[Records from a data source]

────

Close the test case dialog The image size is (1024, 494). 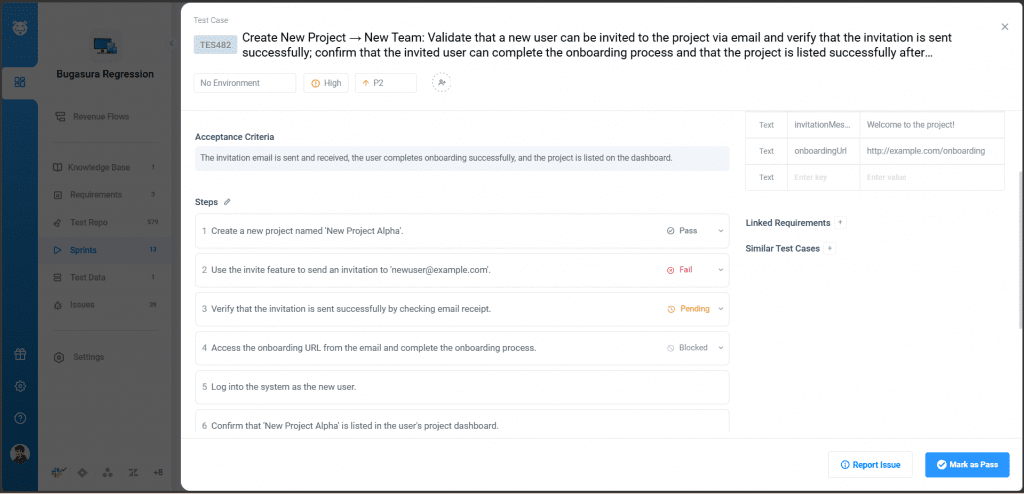[x=1004, y=27]
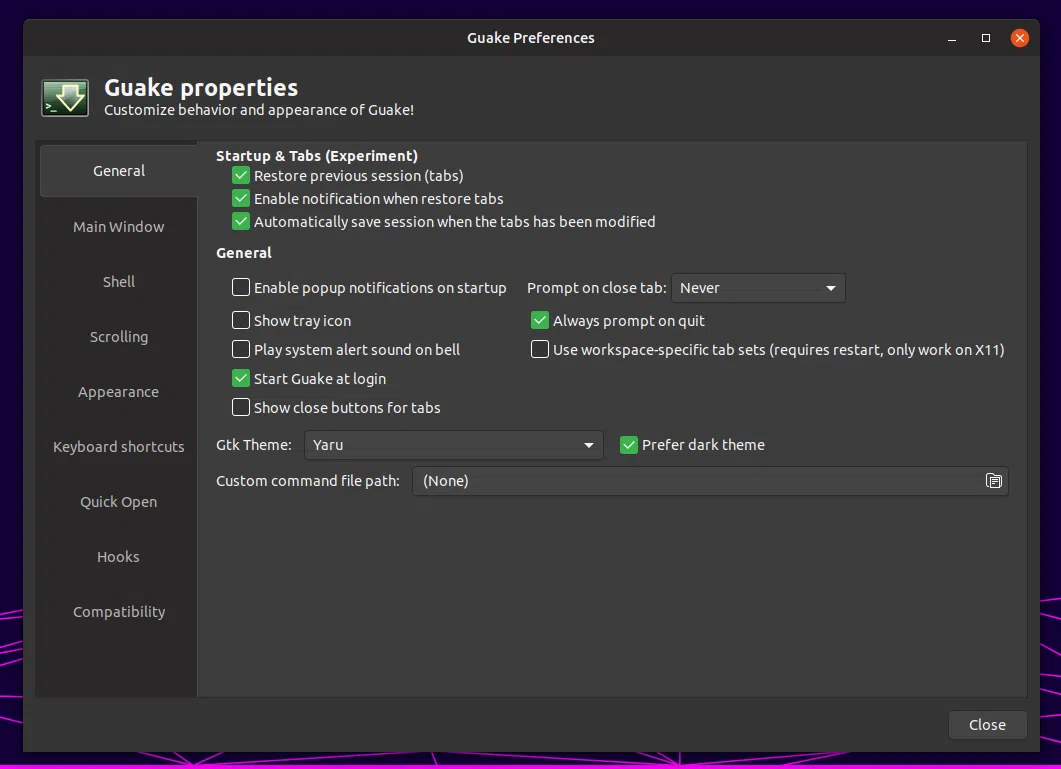Click the Guake terminal logo icon
This screenshot has height=769, width=1061.
click(x=65, y=97)
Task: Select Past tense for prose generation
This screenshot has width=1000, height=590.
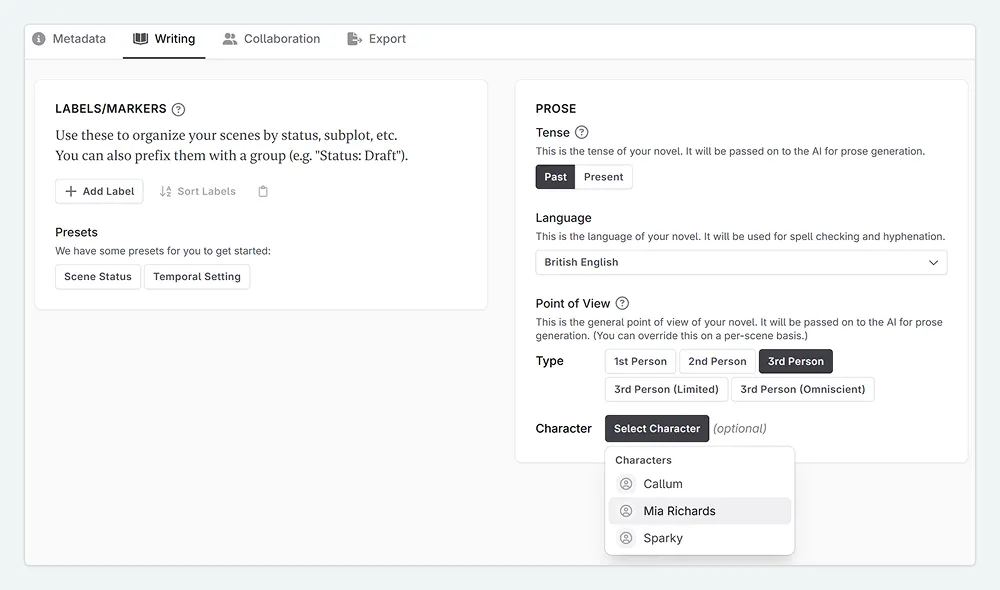Action: coord(555,176)
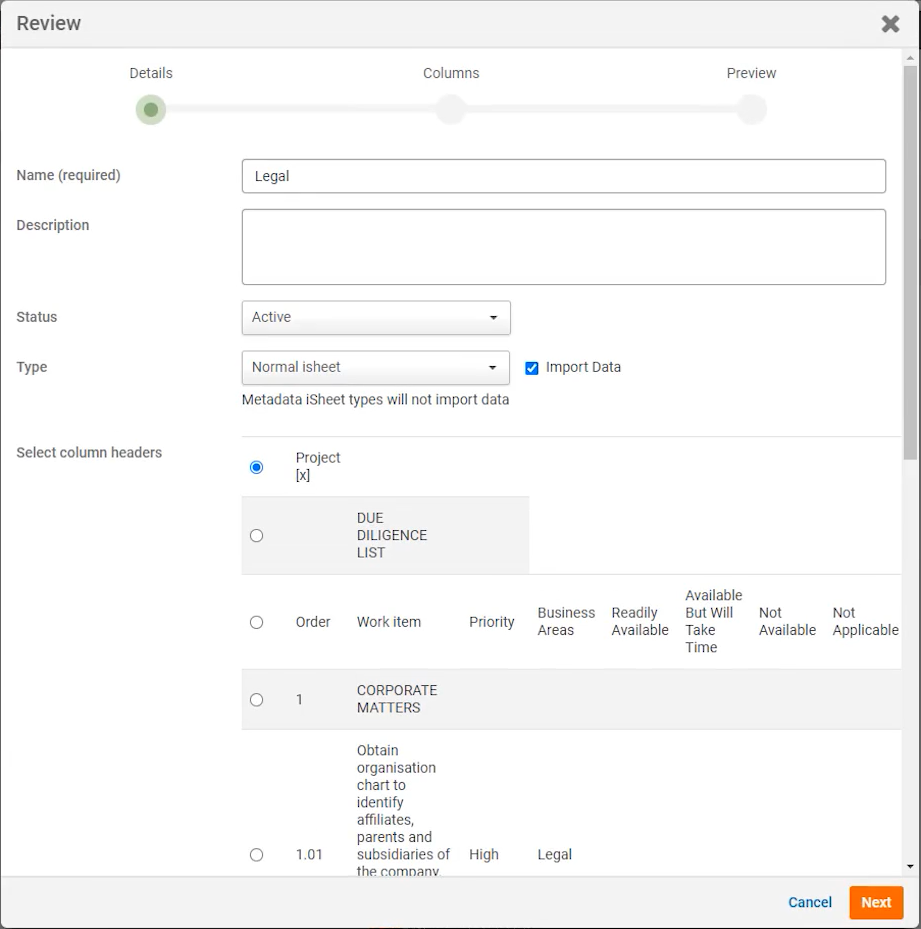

────

Please return only the lines running from the line with "Task: Select Past tense for prose generation" to the final line of the data, both included, exactly and without any pictures.

→ Response to this task:
Task: Select Past tense for prose generation
This screenshot has width=1000, height=590.
Action: coord(555,176)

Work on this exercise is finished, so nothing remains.